Ancak bu yenilgilerin önüne geçilmesi gerekiyor. Sınıf mücadelesi –insan uygarlığının devrimci yenilenmesinin ve ilerici gelişiminin dayandığı zorunlu toplumsal süreç– bastırılmamalıdır. İşçi sınıfının büyük yaratıcı gücü, Amerika Birleşik Devletleri’nde ve tüm dünyada zincirlerinden kurtarılmalıdır.

Pandemi sonunda kontrol altına alınacaksa, savaşa gidiş durdurulacaksa, diktatörlük engellenecekse ve ekolojik bir felaket önlenecekse, bunlar için yeni toplumsal mücadele araçlarının yaratılması gerekiyor.

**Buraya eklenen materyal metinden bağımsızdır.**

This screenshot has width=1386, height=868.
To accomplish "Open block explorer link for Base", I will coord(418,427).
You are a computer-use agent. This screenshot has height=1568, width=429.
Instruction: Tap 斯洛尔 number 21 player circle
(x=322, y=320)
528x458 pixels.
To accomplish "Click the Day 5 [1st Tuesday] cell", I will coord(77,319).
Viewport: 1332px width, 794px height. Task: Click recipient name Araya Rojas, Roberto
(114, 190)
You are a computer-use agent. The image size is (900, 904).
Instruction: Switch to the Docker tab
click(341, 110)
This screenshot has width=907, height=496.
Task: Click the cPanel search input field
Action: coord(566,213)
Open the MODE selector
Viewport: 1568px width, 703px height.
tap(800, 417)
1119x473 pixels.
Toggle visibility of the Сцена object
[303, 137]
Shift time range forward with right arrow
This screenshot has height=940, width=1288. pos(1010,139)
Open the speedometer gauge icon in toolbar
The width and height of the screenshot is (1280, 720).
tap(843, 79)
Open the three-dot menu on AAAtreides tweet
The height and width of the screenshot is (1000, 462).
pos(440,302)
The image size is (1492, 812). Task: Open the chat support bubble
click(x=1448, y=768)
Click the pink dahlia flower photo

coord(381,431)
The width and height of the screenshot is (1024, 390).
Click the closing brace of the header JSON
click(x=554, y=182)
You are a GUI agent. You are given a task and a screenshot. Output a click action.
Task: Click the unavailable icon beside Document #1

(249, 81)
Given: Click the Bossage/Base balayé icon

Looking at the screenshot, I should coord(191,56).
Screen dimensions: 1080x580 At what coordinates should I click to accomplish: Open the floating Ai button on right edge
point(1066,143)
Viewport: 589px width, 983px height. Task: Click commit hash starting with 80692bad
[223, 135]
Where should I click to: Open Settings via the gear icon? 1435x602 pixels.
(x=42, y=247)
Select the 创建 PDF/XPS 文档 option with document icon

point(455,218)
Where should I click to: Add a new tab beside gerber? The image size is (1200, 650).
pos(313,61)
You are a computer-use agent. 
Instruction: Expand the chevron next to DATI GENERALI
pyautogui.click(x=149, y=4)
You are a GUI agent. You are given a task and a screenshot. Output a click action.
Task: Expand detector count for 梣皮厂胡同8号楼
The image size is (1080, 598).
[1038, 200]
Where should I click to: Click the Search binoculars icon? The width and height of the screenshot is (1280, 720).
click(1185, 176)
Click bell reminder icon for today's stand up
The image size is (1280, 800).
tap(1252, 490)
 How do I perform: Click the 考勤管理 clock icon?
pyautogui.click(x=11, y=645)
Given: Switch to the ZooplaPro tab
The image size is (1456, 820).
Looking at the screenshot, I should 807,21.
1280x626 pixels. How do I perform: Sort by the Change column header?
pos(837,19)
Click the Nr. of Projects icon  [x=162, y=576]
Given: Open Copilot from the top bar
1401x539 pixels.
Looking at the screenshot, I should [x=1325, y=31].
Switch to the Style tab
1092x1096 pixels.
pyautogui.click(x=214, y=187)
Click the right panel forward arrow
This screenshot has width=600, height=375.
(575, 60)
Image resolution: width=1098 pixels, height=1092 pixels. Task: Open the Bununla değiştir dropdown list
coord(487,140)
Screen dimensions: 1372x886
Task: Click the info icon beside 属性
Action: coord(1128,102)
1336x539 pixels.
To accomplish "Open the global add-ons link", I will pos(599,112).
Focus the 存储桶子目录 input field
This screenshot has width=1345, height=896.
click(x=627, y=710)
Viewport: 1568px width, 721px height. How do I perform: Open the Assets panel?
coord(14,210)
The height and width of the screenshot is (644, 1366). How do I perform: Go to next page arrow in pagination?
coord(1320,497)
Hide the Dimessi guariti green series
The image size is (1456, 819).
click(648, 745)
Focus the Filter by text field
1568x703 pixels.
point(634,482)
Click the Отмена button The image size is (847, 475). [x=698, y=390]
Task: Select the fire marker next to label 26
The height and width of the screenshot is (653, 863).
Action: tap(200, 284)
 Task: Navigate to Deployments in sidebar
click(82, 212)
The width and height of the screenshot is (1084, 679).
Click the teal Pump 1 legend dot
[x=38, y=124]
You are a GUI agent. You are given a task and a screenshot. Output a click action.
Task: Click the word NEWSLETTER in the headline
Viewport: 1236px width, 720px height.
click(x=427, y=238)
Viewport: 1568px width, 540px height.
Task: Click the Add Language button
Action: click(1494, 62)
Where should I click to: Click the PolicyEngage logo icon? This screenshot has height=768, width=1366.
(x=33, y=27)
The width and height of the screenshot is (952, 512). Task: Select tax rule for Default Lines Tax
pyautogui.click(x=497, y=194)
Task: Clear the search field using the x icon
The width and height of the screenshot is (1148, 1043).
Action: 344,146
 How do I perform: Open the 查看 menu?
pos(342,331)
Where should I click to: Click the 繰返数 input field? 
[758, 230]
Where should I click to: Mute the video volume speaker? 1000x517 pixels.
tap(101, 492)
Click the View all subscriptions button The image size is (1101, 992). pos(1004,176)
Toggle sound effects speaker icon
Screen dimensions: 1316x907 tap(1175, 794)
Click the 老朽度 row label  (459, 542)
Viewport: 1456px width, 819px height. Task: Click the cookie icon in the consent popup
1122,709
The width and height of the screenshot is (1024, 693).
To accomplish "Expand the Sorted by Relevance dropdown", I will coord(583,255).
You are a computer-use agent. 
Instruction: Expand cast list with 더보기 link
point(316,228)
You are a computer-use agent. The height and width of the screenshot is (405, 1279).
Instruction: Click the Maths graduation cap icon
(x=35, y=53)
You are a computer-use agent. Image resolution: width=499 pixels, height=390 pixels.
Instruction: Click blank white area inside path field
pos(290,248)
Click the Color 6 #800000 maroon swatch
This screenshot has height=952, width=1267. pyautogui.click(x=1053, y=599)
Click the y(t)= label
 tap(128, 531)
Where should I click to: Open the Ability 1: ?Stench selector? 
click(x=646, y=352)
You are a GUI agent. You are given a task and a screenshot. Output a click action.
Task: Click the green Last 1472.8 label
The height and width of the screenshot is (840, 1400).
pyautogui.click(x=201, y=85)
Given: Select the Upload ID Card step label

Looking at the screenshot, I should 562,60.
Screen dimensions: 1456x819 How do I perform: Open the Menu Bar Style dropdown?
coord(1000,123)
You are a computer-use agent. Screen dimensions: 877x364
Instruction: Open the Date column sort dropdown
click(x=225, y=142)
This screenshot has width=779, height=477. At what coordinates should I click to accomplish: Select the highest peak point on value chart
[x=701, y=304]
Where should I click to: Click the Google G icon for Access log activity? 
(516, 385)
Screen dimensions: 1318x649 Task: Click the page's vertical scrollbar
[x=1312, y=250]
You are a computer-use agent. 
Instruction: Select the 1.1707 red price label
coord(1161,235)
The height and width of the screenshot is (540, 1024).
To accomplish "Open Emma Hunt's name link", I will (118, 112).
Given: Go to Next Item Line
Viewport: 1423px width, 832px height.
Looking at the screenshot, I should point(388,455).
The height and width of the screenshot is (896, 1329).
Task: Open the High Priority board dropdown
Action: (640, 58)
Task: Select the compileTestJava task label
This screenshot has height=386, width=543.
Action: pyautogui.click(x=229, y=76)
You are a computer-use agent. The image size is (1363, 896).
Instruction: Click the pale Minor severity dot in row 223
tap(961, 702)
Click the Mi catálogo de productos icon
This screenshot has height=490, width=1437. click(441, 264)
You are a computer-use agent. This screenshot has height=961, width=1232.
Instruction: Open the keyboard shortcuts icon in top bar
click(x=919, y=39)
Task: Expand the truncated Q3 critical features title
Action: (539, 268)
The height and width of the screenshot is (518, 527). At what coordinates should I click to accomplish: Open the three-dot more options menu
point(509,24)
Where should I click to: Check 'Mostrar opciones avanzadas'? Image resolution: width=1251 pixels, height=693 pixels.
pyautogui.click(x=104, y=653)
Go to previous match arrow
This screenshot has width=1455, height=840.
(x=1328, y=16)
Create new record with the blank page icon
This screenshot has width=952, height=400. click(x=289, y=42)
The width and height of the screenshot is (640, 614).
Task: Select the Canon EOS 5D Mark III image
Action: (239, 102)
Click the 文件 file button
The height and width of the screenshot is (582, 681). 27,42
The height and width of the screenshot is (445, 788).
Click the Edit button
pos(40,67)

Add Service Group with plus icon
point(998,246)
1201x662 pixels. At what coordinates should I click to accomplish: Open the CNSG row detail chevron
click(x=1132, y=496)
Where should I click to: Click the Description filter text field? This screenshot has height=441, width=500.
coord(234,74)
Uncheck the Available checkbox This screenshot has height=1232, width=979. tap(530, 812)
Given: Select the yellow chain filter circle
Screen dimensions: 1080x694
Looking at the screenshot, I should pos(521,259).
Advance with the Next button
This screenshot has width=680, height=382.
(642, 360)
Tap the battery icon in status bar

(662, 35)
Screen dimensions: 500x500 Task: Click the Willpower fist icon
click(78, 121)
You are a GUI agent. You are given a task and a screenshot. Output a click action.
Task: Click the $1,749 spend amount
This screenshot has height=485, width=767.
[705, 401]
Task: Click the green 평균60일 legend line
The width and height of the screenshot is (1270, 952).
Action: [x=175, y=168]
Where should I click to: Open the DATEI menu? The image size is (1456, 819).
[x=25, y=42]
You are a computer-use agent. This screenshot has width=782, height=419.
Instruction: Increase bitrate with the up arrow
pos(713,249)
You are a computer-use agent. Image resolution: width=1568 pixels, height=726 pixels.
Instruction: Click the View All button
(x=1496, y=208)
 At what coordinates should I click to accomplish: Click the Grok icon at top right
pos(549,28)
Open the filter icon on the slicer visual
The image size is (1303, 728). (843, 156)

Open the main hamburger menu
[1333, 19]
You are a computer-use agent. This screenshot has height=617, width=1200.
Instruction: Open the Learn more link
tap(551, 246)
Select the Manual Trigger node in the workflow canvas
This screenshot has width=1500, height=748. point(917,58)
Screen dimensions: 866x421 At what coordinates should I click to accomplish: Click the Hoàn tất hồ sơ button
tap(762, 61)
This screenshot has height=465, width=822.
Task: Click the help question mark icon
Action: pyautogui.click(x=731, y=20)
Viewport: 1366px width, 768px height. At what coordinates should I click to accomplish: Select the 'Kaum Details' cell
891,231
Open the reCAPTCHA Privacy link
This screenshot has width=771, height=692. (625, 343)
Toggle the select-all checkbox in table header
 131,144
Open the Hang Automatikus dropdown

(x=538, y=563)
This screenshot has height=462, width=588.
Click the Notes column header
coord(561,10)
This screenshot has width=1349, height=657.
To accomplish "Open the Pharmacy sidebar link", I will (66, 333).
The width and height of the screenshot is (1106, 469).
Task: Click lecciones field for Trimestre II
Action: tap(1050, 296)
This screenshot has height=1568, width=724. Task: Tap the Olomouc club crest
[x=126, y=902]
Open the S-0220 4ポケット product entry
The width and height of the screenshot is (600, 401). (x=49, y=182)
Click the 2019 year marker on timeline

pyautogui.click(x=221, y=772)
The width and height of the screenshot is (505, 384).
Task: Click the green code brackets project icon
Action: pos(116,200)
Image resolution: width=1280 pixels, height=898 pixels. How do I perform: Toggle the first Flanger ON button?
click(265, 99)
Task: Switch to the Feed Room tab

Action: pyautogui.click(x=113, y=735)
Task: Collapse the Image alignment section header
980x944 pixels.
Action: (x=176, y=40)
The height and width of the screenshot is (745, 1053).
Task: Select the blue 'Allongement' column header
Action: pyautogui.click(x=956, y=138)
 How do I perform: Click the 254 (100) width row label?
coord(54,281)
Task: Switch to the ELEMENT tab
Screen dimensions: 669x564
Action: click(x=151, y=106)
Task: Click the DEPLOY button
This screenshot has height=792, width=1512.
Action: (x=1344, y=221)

İşte bu yüzden Dördüncü Enternasyonal’in Uluslararası Komitesi, Taban Komitelerinin Uluslararası İşçi İttifakı’nın (TK-Uİİ) oluşturulması çağrısında bulunuyor. Bu küresel girişimin amacı, uluslararası işçi sınıfının gerçekten geniş tabanlı bir hareketini geliştirmek ve tüm ülkelerdeki işçileri, kapitalizm yanlısı sağcı yöneticilerden oluşan, devlet denetimindeki mevcut anti-demokratik sendikalar tarafından vuruldukları prangalardan kurtulmaya teşvik etmektir.

TK-Uİİ, ulusal engelleri yıkmaya çalışacak; sınıfın birliğini ırksal, etnik ve benzeri kimlik siyaseti biçimlerini teşvik ederek zayıflatmaya yönelik tüm çabalara karşı çıkacak ve sınıf mücadelesinin uluslararası ölçekte koordinasyonuna olanak sağlayacaktır.

Dördüncü Enternasyonal’in Uluslararası Komitesi, ona bağlı Sosyalist Eşitlik Partileri ve Dünya Sosyalist Web Sitesi, TK-Uİİ’nin oluşturulup inşa edilmesinde işçilere yardım etme girişimlerinde, bu girişimlere net bir uluslararası strateji kazandırmaya, yerel mücadeleler ile işçi sınıfının kapitalizme ve emperyalizme karşı gelişmekte olan küresel mücadelesi arasındaki bağlantıyı açıklamaya çalışacaklar.

I. Dünya Savaşı’nın en karanlık saatlerinde Troçki, küresel krizin kuvvetli devrimci değişim güçlerini serbest bırakacağını anlayarak şöyle yazmıştı:

“Devrimci çağ, proleter sosyalizminin tükenmez kaynaklarından yeni örgütlenme biçimleri, yeni görevlerin büyüklüğüne eşit olacak yeni biçimler yaratacaktır.”

Bu sözler, günümüz dünyasının krizine daha da büyük bir güçle uygun düşmektedir. Taban Komitelerinin Uluslararası İşçi İttifakı, yeni bir devrimci mücadele çağının taleplerine yanıt olarak yaratılan yeni bir örgütlenme biçimidir.

21. yüzyılı kazanacak olan uluslararası işçi sınıfı ve sosyalizmdir.